Imparting basic life skills to your kids is the most important aspect of their education. Looking around, it seems it is also the area that is most lacking. I do not know if this is because it is difficult, or that it is overlooked. I just know that way too many people have to figure out the basics for themselves when they enter the adult world.
Life skills are those general skills we use in our regular everyday life. Tying your shoelaces and crossing the street are two basic lifeskills most people are taught early on. Almost everyone (at least in Western countries) gets a drivers license in their late teens. Most people do not learn how to negotiate a deal, even though it is also a basic lifeskill that almost everyone needs.
Other life skills inclucde using a power drill, swimming, assembling a large piece of furniture, and choosing matching colors. Some more useful but less applicable skills are shooting a handgun and surviving for three days with only a knife and box of matches. A more important skill set which is universally needed but almost never taught is how to analyze the news, verify (or estimate) its accuracy, and form your own opinion. The most important lifeskill is how to choose a spouse and keep them happy, a skill taught in a direct inverse porportion to its importance.

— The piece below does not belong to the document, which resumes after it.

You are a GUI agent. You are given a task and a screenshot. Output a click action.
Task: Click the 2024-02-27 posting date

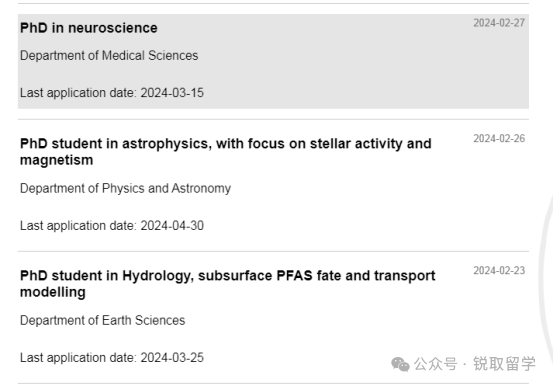pos(499,23)

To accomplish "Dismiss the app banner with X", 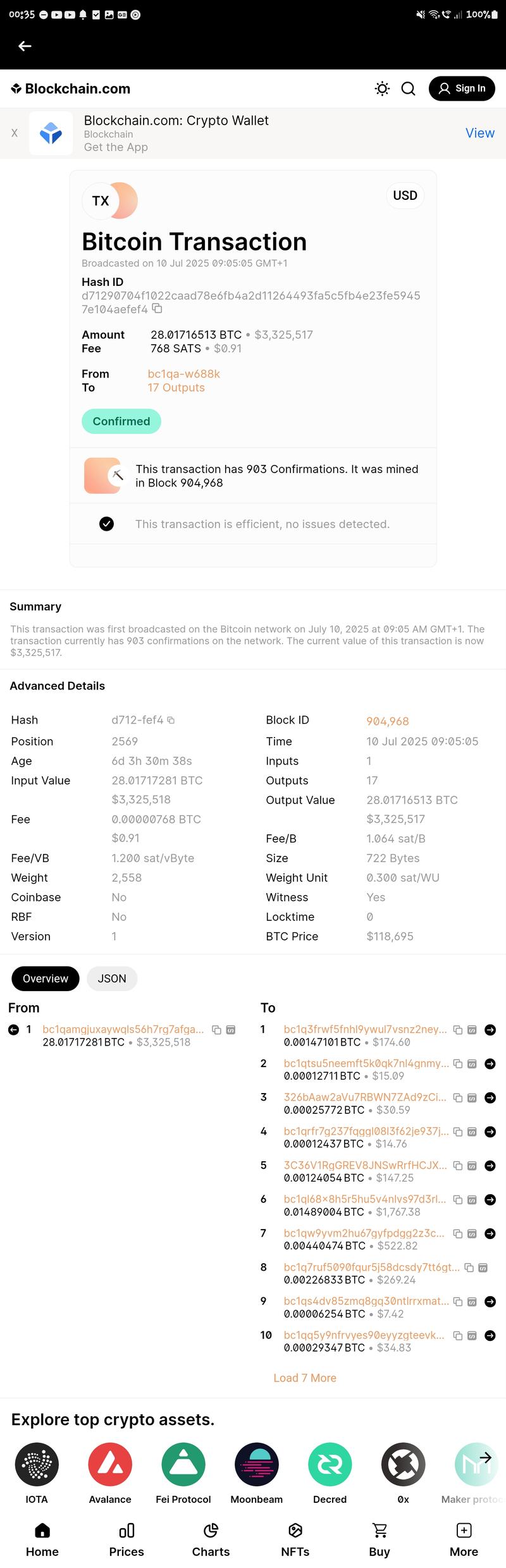I will (15, 133).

There are many areas where even as a parent you simply do not have the information, and cannot teach it to your kid until uou first teach it to yourself. This short essay assumes that you already have the necessary knowledge to impart to your child. Even when parents have the relevant skills and information, they often fail to transmit them to the next generation.

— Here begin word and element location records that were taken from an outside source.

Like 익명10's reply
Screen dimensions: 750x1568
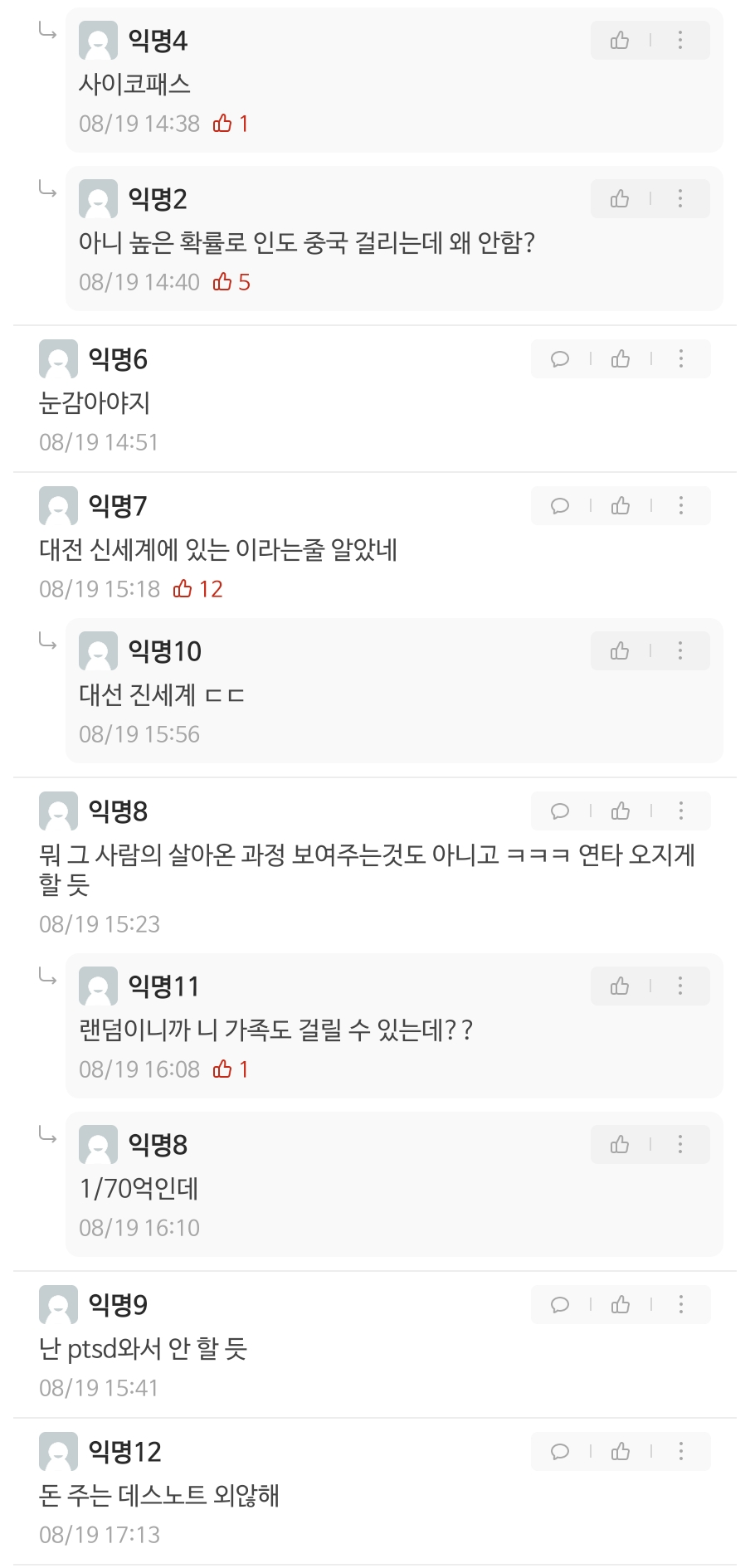620,650
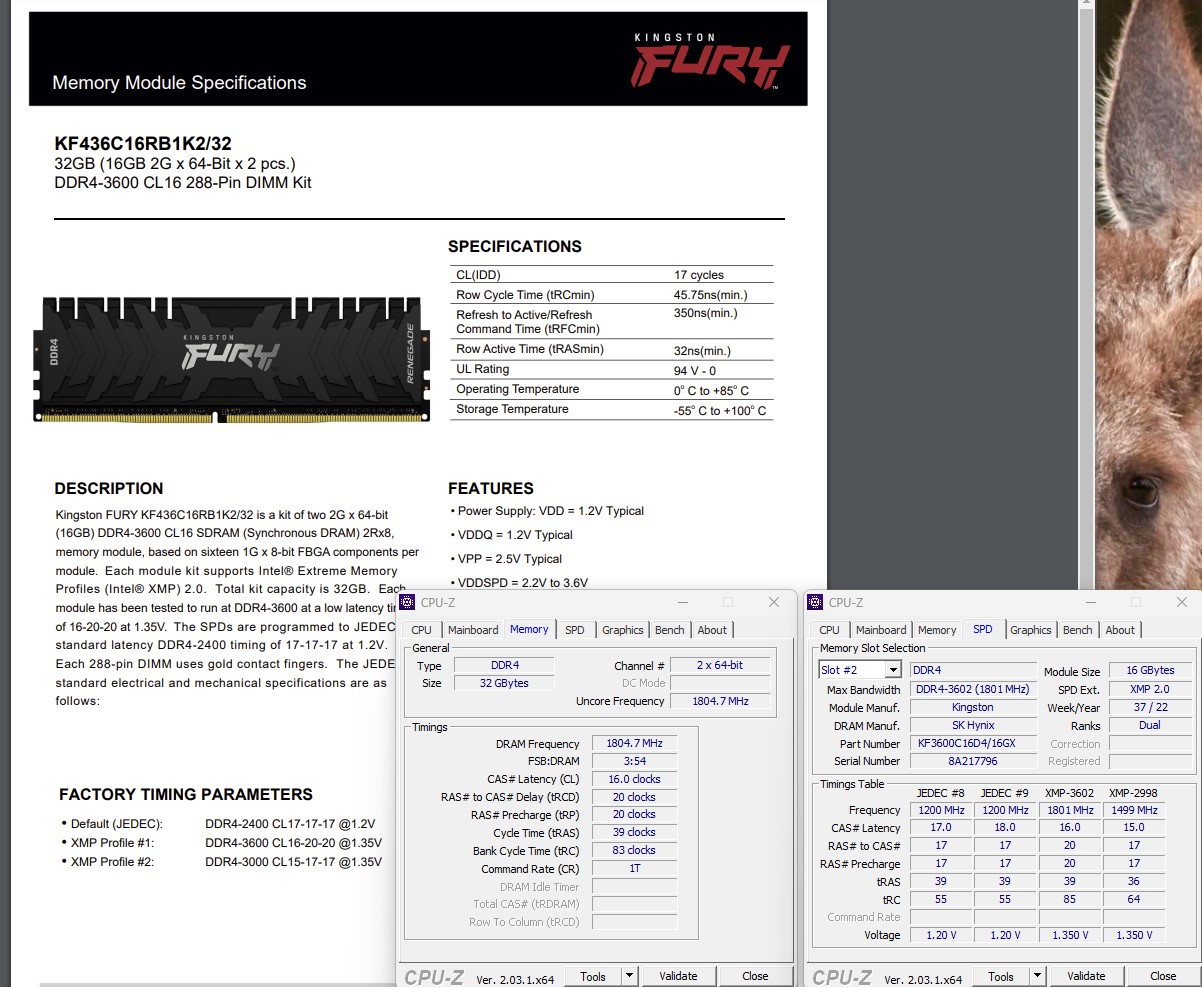The height and width of the screenshot is (987, 1202).
Task: Click the CPU-Z icon in SPD window title bar
Action: pos(817,602)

There seem to be two major reasons for this failure. One, they often think that certain skills come with age, such as a kid knoowing how to cross the street when he turns nine, or marriage skills magically appearing when their child turns 23. Thankfully they (mostly) do not have the same ideas about driving skills devolving on their prodigy at age sixteen.

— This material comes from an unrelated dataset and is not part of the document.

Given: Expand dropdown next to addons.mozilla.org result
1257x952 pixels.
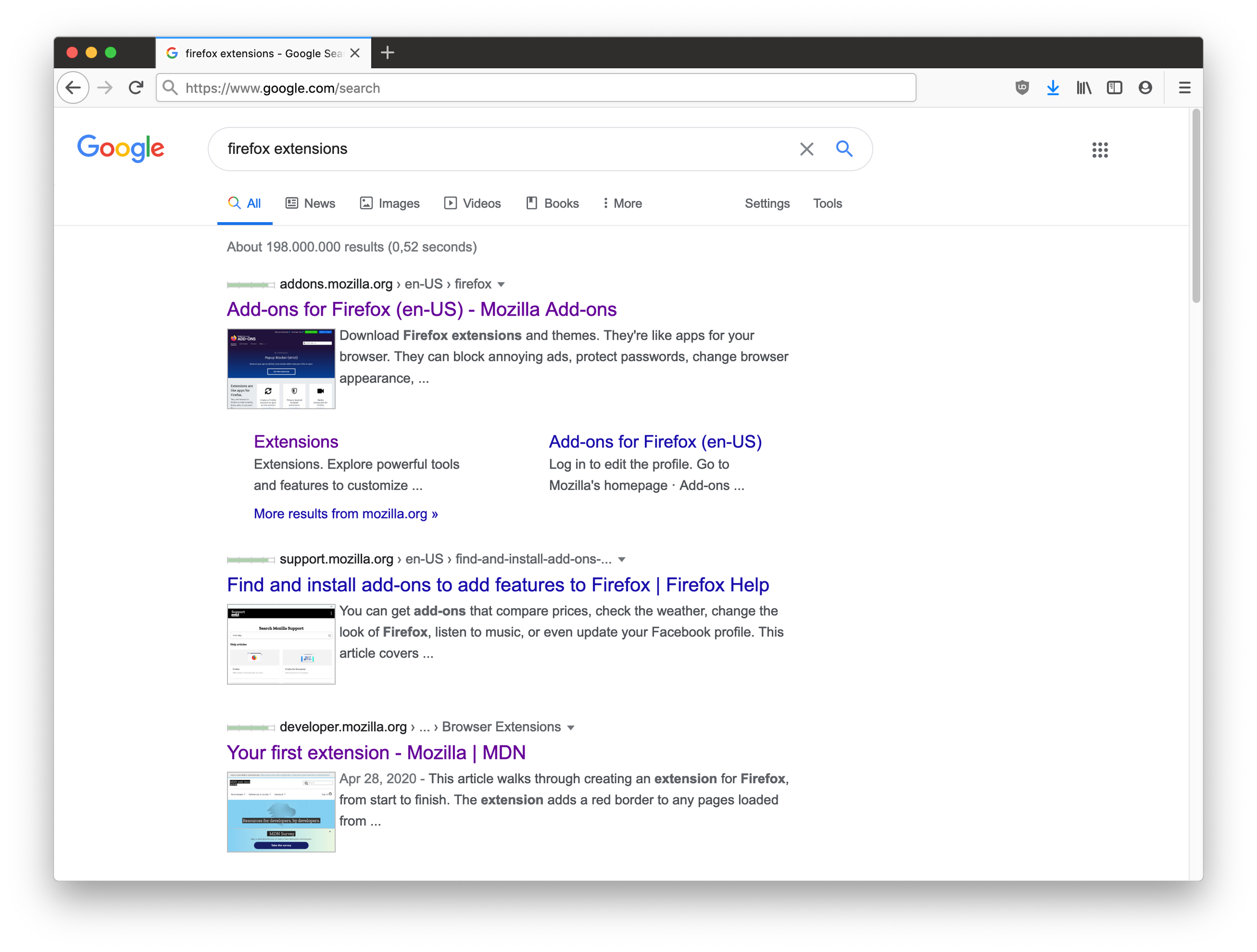Looking at the screenshot, I should 500,285.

The second reason skills are not transferred are a simple lack of understanding how to transmit them. Telling your child to look both ways before they cross the street is not teaching them to cross safely. Telling them a hundred times to look both ways will probably work, but it is a pretty poor way to handle this lesson. Formal education suffers very noticably from this failure. It is a useful institution for imparting knowlege (1+1=2), but pretty useless for teaching skills, since skills are not just piles of information.
A third common error is not respecting the age of the child. Many people will teach their children some skill before they are ready, often at the preschool age when parents are in a rush for their kids to be more self-sufficient. Many other skills are taught to late as parents do not take advantage of their child’s readiness to learn at a young age. As a general rule, children who ask for information are ready to recieve it, and they will also quickly indicate disinterest if they are being taught something they are not ready for.
After you are satisfied that you have the necessary knowledge and that you have mastered the relevant skill; that your child is at an appropite age to learn it; and that simply telling him what you know is not the way to teach him a life skill, try the following easy three steps:
Show him how you do it.
Let him watch you once or twice, so he can see what it is that he needs to learn. The best time to teach a skill is when you are engaged it that activity. If that is not possible, talk to him about it. Describe whatb is involved, and maybe tell him how it went for you the first time.
Help him do it a few times.
Do it together. As much as possible this should be a hands-on joint effort. The first time he is on a bike, you hold the handles and run alongside. In other activities this will involve a lot of discussion. You cannot go out on his first dates with him, but you can give him plenty of time before and after discussing the dynamocs of dating.
Let him do it himself, and stand on the side.
After a few rounds of doing it together he is ready to try himself, but not yet ready to do it independantly. Pull back, but stay on the side. Do not give him step-by-step support, but point out any significant mistakes and useful tips. After a little practice, let him do it independantly, even if he is still at a beginners level.
After writing this, I wonder if I am not writing something completely obvious. What I wrote is the basics of instruction, and not something that there should be any value in spelling out. Looking around, I see that I am not writing something which is obvious to most people. Many people miss some of these steps, mostly for a lack of paying attention to how their children respond to their instruction. They neglect to introduce them to a new topic, thinkg they have seen it before. They do not take the time to do it together with their child, thinking that their verbal instruction is sufficient. They might not stay around to watch the first few times their kid does it on his own, becuase he already knows how to do it. When they pay attention to the learning process, it is clear that something is missing with these three steps, and that when the learning is done slowly, from demostration to training to application, that is when the lessons are learned the best.